REQUIREMENT: Your answer must consist of every line from the data below that includes the word "heading".

DATA FOR THIS TASK:
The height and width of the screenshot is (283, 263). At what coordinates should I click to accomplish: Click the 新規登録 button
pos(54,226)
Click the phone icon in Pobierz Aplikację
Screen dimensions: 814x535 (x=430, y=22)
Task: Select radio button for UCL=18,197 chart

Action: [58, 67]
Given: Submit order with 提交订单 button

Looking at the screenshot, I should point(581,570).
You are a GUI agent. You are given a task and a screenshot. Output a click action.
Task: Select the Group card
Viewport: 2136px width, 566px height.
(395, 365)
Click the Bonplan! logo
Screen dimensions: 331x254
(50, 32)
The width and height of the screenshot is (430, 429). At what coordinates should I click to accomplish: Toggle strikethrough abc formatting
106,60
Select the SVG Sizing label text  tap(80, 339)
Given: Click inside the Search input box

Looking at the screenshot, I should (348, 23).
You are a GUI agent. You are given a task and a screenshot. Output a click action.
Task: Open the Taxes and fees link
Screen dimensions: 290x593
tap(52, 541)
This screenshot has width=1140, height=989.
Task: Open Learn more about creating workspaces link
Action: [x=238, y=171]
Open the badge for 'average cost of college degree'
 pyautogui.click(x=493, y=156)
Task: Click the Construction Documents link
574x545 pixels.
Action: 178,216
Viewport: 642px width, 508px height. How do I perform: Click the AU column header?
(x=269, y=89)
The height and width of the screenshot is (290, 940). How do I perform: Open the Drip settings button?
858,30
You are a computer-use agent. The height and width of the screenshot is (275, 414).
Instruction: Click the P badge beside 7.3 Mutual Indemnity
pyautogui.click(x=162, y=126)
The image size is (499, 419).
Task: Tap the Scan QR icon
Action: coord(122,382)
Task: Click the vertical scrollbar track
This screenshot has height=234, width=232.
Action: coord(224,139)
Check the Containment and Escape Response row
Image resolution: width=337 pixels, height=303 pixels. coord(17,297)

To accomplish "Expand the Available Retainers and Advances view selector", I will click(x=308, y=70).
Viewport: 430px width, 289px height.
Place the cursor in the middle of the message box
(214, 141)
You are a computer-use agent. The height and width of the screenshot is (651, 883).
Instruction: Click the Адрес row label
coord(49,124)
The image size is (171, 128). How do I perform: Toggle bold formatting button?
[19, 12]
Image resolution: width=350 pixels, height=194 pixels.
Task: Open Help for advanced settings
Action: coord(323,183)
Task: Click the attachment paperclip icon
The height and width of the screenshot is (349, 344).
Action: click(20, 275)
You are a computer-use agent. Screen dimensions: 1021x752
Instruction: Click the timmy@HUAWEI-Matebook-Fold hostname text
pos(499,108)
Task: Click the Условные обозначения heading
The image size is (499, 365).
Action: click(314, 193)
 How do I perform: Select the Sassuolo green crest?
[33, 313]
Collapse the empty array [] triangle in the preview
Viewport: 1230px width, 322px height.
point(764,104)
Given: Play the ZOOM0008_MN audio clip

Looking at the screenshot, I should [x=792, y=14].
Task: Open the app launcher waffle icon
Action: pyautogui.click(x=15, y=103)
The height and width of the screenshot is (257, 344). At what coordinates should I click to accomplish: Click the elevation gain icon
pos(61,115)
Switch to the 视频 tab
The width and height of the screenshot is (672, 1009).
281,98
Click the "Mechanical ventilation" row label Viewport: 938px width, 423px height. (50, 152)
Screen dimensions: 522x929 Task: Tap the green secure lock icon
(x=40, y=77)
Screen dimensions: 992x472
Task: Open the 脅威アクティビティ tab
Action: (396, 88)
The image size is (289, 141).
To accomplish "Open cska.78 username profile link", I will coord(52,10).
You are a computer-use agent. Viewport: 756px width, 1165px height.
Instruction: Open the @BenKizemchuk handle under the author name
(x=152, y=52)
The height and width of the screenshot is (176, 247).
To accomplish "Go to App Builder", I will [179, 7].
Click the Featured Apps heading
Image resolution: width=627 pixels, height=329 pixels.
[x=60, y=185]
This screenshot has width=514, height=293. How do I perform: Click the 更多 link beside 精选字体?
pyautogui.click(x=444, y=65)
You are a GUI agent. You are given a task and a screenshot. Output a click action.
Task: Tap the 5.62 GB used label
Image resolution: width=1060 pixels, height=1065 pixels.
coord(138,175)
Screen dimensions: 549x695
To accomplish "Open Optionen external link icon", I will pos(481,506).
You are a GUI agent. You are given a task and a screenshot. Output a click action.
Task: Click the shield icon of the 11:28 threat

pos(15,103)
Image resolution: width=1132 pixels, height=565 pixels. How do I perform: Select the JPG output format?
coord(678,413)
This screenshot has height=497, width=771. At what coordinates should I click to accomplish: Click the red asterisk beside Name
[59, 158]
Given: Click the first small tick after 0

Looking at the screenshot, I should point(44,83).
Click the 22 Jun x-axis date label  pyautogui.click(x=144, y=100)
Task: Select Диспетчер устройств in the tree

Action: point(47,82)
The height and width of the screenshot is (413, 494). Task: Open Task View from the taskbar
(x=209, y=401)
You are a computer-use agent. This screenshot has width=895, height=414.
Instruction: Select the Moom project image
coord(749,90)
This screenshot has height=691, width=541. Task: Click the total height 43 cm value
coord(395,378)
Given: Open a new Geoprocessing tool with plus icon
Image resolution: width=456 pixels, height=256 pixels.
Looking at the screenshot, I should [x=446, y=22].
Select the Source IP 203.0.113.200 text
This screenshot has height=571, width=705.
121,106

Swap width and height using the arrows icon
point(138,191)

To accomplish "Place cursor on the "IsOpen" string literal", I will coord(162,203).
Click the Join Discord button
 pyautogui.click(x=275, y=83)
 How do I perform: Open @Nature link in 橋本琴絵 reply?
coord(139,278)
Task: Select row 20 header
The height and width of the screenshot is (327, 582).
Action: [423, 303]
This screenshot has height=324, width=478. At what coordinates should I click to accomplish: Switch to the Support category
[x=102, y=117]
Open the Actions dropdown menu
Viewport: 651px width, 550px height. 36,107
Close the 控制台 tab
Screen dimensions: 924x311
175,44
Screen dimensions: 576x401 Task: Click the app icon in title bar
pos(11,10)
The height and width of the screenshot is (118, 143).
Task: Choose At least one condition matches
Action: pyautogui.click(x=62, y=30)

RESULT OF THIS TASK:
Task: Click the Условные обозначения heading
Click the Featured Apps heading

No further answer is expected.